RECORDS FOR THE EXERCISE
---------------

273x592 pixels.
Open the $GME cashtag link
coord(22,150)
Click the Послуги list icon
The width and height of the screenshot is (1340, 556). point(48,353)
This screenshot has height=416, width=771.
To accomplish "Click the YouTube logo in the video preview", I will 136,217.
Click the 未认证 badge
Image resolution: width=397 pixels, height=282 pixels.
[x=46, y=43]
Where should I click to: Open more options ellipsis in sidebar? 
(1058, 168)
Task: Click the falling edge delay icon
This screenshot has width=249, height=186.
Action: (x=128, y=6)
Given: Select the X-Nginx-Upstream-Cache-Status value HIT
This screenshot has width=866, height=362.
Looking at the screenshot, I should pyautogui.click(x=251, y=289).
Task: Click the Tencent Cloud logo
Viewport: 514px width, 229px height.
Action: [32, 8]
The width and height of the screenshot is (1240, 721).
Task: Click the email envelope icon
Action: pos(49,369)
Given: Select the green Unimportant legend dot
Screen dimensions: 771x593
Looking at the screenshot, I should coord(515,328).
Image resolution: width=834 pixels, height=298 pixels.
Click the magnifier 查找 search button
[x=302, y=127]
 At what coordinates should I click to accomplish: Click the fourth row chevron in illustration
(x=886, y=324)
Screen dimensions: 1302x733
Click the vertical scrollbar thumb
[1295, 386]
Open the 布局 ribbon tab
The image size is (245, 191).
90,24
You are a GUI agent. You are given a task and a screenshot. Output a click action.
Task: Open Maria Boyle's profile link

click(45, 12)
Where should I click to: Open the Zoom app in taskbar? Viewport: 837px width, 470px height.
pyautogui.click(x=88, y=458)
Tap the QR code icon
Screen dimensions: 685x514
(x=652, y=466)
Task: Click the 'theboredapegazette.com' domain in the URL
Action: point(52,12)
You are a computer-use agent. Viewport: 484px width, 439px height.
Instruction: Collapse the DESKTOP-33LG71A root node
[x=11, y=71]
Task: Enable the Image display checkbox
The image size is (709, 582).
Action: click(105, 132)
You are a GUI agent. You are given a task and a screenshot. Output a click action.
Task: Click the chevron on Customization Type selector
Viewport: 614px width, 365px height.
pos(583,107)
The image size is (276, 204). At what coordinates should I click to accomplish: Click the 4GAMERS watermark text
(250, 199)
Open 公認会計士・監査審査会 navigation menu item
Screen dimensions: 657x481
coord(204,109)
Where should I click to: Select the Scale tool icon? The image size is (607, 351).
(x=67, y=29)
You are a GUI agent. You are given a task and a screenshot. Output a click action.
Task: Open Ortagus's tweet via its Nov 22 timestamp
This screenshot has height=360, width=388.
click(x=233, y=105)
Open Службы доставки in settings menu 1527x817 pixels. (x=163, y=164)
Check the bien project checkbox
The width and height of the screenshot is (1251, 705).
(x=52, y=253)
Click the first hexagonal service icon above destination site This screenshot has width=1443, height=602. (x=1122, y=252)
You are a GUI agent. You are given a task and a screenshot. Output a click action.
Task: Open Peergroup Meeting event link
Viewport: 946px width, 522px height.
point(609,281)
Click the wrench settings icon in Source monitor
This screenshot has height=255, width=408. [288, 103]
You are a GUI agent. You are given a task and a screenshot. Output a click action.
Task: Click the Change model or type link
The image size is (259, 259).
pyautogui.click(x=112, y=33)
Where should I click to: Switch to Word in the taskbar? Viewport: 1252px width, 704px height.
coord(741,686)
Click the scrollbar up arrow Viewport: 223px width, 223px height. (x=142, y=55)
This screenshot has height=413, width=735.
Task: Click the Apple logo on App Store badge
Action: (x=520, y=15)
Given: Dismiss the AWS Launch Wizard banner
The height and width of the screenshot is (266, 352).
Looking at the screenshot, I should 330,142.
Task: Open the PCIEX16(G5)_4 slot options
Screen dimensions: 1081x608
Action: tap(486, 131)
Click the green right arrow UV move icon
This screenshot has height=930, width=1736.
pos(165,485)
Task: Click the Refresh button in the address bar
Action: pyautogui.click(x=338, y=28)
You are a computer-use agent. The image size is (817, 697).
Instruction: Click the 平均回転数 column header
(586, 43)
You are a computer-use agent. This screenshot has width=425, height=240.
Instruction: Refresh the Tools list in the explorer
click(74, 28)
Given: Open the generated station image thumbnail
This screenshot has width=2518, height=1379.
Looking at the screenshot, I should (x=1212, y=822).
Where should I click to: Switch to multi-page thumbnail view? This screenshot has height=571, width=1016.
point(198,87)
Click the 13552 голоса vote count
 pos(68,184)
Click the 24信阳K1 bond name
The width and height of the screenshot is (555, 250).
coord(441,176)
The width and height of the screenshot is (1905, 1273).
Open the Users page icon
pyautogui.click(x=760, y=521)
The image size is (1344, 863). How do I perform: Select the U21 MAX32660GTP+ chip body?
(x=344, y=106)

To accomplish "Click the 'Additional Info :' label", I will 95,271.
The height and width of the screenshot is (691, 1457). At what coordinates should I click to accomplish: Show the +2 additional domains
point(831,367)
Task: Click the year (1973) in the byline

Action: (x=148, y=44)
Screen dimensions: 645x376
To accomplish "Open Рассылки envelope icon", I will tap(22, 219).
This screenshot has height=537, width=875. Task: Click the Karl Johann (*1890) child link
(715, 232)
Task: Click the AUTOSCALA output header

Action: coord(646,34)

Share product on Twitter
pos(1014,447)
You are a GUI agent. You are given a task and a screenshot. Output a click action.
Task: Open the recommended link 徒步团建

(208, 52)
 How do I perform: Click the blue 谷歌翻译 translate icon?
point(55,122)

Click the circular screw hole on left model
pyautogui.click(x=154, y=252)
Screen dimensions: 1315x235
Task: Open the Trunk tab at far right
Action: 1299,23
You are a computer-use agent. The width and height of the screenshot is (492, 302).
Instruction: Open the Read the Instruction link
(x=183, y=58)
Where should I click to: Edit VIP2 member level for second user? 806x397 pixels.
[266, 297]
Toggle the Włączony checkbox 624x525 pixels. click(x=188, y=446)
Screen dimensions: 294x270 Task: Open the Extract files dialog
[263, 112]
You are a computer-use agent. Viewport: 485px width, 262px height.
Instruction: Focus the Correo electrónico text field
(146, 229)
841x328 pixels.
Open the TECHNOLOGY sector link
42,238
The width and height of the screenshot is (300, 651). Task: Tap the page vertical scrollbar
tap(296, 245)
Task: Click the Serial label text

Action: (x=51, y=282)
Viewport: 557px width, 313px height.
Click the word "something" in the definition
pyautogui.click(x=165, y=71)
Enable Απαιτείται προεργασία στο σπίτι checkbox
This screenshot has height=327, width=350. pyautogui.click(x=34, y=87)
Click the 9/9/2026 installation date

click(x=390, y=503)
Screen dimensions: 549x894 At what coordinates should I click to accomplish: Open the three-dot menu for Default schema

---------------

EXERCISE INSTRUCTIONS
Reproduce all of the records above verbatim, preserving every line without alteration.

FULL ANSWER
273x592 pixels.
Open the $GME cashtag link
coord(22,150)
Click the Послуги list icon
The width and height of the screenshot is (1340, 556). point(48,353)
This screenshot has height=416, width=771.
To accomplish "Click the YouTube logo in the video preview", I will 136,217.
Click the 未认证 badge
Image resolution: width=397 pixels, height=282 pixels.
[x=46, y=43]
Where should I click to: Open more options ellipsis in sidebar? 
(1058, 168)
Task: Click the falling edge delay icon
This screenshot has width=249, height=186.
Action: (x=128, y=6)
Given: Select the X-Nginx-Upstream-Cache-Status value HIT
This screenshot has width=866, height=362.
Looking at the screenshot, I should pyautogui.click(x=251, y=289).
Task: Click the Tencent Cloud logo
Viewport: 514px width, 229px height.
Action: [32, 8]
The width and height of the screenshot is (1240, 721).
Task: Click the email envelope icon
Action: pos(49,369)
Given: Select the green Unimportant legend dot
Screen dimensions: 771x593
Looking at the screenshot, I should coord(515,328).
Image resolution: width=834 pixels, height=298 pixels.
Click the magnifier 查找 search button
[x=302, y=127]
 At what coordinates should I click to accomplish: Click the fourth row chevron in illustration
(x=886, y=324)
Screen dimensions: 1302x733
Click the vertical scrollbar thumb
[1295, 386]
Open the 布局 ribbon tab
The image size is (245, 191).
90,24
You are a GUI agent. You are given a task and a screenshot. Output a click action.
Task: Open Maria Boyle's profile link

click(45, 12)
Where should I click to: Open the Zoom app in taskbar? Viewport: 837px width, 470px height.
pyautogui.click(x=88, y=458)
Tap the QR code icon
Screen dimensions: 685x514
(x=652, y=466)
Task: Click the 'theboredapegazette.com' domain in the URL
Action: point(52,12)
You are a computer-use agent. Viewport: 484px width, 439px height.
Instruction: Collapse the DESKTOP-33LG71A root node
[x=11, y=71]
Task: Enable the Image display checkbox
The image size is (709, 582).
Action: click(105, 132)
You are a GUI agent. You are given a task and a screenshot. Output a click action.
Task: Click the chevron on Customization Type selector
Viewport: 614px width, 365px height.
pos(583,107)
The image size is (276, 204). At what coordinates should I click to accomplish: Click the 4GAMERS watermark text
(250, 199)
Open 公認会計士・監査審査会 navigation menu item
Screen dimensions: 657x481
coord(204,109)
Where should I click to: Select the Scale tool icon? The image size is (607, 351).
(x=67, y=29)
You are a GUI agent. You are given a task and a screenshot. Output a click action.
Task: Open Ortagus's tweet via its Nov 22 timestamp
This screenshot has height=360, width=388.
click(x=233, y=105)
Open Службы доставки in settings menu 1527x817 pixels. (x=163, y=164)
Check the bien project checkbox
The width and height of the screenshot is (1251, 705).
(x=52, y=253)
Click the first hexagonal service icon above destination site This screenshot has width=1443, height=602. (x=1122, y=252)
You are a GUI agent. You are given a task and a screenshot. Output a click action.
Task: Open Peergroup Meeting event link
Viewport: 946px width, 522px height.
point(609,281)
Click the wrench settings icon in Source monitor
This screenshot has height=255, width=408. [288, 103]
You are a GUI agent. You are given a task and a screenshot. Output a click action.
Task: Click the Change model or type link
The image size is (259, 259).
pyautogui.click(x=112, y=33)
Where should I click to: Switch to Word in the taskbar? Viewport: 1252px width, 704px height.
coord(741,686)
Click the scrollbar up arrow Viewport: 223px width, 223px height. (x=142, y=55)
This screenshot has height=413, width=735.
Task: Click the Apple logo on App Store badge
Action: (x=520, y=15)
Given: Dismiss the AWS Launch Wizard banner
The height and width of the screenshot is (266, 352).
Looking at the screenshot, I should 330,142.
Task: Open the PCIEX16(G5)_4 slot options
Screen dimensions: 1081x608
Action: tap(486, 131)
Click the green right arrow UV move icon
This screenshot has height=930, width=1736.
pos(165,485)
Task: Click the Refresh button in the address bar
Action: pyautogui.click(x=338, y=28)
You are a computer-use agent. The image size is (817, 697).
Instruction: Click the 平均回転数 column header
(586, 43)
You are a computer-use agent. This screenshot has width=425, height=240.
Instruction: Refresh the Tools list in the explorer
click(74, 28)
Given: Open the generated station image thumbnail
This screenshot has width=2518, height=1379.
Looking at the screenshot, I should (x=1212, y=822).
Where should I click to: Switch to multi-page thumbnail view? This screenshot has height=571, width=1016.
point(198,87)
Click the 13552 голоса vote count
 pos(68,184)
Click the 24信阳K1 bond name
The width and height of the screenshot is (555, 250).
coord(441,176)
The width and height of the screenshot is (1905, 1273).
Open the Users page icon
pyautogui.click(x=760, y=521)
The image size is (1344, 863). How do I perform: Select the U21 MAX32660GTP+ chip body?
(x=344, y=106)

To accomplish "Click the 'Additional Info :' label", I will 95,271.
The height and width of the screenshot is (691, 1457). At what coordinates should I click to accomplish: Show the +2 additional domains
point(831,367)
Task: Click the year (1973) in the byline

Action: (x=148, y=44)
Screen dimensions: 645x376
To accomplish "Open Рассылки envelope icon", I will tap(22, 219).
This screenshot has height=537, width=875. Task: Click the Karl Johann (*1890) child link
(715, 232)
Task: Click the AUTOSCALA output header

Action: coord(646,34)

Share product on Twitter
pos(1014,447)
You are a GUI agent. You are given a task and a screenshot. Output a click action.
Task: Open the recommended link 徒步团建

(208, 52)
 How do I perform: Click the blue 谷歌翻译 translate icon?
point(55,122)

Click the circular screw hole on left model
pyautogui.click(x=154, y=252)
Screen dimensions: 1315x235
Task: Open the Trunk tab at far right
Action: 1299,23
You are a computer-use agent. The width and height of the screenshot is (492, 302).
Instruction: Open the Read the Instruction link
(x=183, y=58)
Where should I click to: Edit VIP2 member level for second user? 806x397 pixels.
[266, 297]
Toggle the Włączony checkbox 624x525 pixels. click(x=188, y=446)
Screen dimensions: 294x270 Task: Open the Extract files dialog
[263, 112]
You are a computer-use agent. Viewport: 485px width, 262px height.
Instruction: Focus the Correo electrónico text field
(146, 229)
841x328 pixels.
Open the TECHNOLOGY sector link
42,238
The width and height of the screenshot is (300, 651). Task: Tap the page vertical scrollbar
tap(296, 245)
Task: Click the Serial label text

Action: (x=51, y=282)
Viewport: 557px width, 313px height.
Click the word "something" in the definition
pyautogui.click(x=165, y=71)
Enable Απαιτείται προεργασία στο σπίτι checkbox
This screenshot has height=327, width=350. pyautogui.click(x=34, y=87)
Click the 9/9/2026 installation date

click(x=390, y=503)
Screen dimensions: 549x894 At what coordinates should I click to accomplish: Open the three-dot menu for Default schema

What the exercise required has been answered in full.